Two parameters in high-frequency ultrasound (20-80 MHz) have been found to be sensitive to a range of pathologies in resected margins from breast conservation surgery: The number of peaks (the peak density) in the waveform spectrum and the slope of the Fourier transform of the waveform spectrum. Previous studies have indicated that peak density and slope may correlate to microscopic heterogeneity in tissue structure, which is modified by atypical and malignant processes. To test this hypothesis, through-transmission and pulse-echo measurements were acquired from gelatin-based phantoms containing polyethylene microspheres and nylon fibers (2.5-10% volume concentration).
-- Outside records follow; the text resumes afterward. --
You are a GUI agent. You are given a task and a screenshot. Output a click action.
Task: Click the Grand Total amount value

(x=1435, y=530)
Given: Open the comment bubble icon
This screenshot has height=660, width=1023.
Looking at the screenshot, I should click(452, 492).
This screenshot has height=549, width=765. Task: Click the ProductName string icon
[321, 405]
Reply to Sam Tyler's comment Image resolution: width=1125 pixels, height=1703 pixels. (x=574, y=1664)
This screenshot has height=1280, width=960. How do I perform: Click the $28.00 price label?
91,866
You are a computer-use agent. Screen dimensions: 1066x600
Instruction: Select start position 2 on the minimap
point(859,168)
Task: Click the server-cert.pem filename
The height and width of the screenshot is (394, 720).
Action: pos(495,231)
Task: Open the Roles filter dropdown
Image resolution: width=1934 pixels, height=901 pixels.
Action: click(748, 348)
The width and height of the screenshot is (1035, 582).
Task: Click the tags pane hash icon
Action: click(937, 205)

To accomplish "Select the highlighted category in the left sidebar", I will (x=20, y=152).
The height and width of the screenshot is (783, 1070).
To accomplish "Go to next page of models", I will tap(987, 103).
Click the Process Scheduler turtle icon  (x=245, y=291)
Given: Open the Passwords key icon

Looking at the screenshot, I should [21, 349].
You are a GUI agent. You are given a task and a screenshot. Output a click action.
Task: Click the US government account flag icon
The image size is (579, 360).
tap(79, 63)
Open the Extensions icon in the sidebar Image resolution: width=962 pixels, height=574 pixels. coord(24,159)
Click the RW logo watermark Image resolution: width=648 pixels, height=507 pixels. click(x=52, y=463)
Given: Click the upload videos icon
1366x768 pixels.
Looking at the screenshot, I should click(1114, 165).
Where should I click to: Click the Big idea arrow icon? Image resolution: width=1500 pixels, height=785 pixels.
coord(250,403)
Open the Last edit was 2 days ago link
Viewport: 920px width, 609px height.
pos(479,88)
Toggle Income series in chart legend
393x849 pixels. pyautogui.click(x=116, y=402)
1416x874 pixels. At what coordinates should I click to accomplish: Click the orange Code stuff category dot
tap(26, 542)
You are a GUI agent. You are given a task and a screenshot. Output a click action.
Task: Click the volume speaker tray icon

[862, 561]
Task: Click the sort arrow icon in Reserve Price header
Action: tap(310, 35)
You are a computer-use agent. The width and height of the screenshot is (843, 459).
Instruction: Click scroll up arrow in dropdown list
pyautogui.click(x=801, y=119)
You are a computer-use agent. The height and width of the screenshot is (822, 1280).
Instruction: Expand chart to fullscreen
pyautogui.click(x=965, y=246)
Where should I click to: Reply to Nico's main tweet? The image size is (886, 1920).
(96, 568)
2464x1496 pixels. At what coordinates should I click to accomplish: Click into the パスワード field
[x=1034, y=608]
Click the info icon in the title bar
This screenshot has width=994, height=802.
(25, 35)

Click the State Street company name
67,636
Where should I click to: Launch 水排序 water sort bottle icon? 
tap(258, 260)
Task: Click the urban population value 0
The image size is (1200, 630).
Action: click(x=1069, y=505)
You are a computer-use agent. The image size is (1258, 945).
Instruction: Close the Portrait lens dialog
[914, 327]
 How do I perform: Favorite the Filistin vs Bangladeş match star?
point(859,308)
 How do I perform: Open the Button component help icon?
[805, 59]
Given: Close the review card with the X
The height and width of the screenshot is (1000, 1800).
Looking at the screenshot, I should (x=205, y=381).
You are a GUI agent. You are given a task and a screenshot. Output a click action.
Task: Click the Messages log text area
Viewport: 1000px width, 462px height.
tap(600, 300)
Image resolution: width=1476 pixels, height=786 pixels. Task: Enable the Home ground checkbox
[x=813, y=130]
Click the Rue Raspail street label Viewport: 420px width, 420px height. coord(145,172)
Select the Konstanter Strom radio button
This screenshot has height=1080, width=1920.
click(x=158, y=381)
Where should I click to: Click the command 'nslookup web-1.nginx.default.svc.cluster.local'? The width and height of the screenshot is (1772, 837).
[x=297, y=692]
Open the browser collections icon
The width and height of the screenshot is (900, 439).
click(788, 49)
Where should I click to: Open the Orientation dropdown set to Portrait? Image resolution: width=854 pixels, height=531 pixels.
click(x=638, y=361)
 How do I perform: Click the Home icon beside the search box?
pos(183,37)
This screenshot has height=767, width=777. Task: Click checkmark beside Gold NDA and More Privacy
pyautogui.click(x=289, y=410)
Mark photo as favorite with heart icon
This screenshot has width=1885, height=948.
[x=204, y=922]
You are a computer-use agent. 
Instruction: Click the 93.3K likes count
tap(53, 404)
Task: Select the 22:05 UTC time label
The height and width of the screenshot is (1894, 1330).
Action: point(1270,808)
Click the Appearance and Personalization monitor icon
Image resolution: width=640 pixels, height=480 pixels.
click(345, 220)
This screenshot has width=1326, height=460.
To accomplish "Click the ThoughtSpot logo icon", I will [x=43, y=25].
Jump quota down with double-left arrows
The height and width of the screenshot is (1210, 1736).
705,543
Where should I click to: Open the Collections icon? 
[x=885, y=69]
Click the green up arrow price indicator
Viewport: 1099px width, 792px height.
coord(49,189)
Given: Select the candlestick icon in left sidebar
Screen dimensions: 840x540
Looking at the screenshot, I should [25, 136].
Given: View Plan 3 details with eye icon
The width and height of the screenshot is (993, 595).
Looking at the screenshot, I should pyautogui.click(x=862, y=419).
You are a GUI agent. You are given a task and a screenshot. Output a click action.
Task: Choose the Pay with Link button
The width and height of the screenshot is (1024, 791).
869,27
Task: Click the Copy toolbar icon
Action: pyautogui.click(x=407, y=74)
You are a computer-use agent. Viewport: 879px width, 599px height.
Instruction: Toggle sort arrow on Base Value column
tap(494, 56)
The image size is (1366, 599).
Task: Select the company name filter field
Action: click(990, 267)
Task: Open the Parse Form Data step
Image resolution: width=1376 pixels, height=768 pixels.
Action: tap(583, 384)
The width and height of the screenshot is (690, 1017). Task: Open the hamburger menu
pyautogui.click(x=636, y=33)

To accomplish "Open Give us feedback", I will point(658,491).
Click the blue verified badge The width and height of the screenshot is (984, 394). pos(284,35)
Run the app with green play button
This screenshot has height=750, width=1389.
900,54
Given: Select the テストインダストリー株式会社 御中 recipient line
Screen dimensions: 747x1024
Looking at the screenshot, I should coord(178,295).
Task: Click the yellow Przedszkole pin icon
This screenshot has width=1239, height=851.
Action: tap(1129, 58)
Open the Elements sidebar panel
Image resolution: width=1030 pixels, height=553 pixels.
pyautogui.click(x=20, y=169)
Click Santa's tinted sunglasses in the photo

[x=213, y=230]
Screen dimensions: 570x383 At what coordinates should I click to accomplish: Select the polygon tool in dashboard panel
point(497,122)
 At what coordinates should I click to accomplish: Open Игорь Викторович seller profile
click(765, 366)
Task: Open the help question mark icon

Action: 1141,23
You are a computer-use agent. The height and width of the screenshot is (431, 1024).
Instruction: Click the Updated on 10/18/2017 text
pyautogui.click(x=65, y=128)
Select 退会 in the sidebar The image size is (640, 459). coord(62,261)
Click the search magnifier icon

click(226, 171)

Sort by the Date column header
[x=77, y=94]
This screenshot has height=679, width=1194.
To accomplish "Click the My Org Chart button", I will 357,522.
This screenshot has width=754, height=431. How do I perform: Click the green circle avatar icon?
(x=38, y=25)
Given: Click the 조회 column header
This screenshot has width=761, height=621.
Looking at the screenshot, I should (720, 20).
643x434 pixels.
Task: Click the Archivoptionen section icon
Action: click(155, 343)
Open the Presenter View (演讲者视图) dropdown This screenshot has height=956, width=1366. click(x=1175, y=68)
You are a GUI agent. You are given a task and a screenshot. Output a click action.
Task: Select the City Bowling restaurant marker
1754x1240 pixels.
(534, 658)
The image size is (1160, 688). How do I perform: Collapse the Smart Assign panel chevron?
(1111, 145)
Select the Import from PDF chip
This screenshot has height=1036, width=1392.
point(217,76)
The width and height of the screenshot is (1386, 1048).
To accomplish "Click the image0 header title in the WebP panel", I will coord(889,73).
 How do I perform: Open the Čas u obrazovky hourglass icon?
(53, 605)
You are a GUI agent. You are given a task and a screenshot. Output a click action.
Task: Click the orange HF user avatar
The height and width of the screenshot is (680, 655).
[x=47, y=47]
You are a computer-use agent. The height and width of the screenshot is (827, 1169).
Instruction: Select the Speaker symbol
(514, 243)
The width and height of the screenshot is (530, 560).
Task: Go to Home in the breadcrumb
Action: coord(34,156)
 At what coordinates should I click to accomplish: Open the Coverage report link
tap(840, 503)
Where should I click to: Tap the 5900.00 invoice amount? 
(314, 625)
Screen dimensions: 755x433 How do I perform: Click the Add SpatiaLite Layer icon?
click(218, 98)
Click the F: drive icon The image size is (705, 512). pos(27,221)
Multipole methods were also used to model through-transmission measurements of tumor progression in lobular carcinoma in situ. The simulated breast tissue contained 1000-2000 nucleated cells with random lobular cavities. The peak densities of the heterogeneous phantoms were significantly greater than those of the homogeneous control samples, whereas the slopes were less. Similarly, the models produced spectra with peak densities that increased with malignant cell proliferation. The results are consistent with breast tissue data, and provide a physical mechanism for the use of peak density and slope in the imaging of breast tissues with atypical and malignant pathologies. This work was supported by Utah Valley University.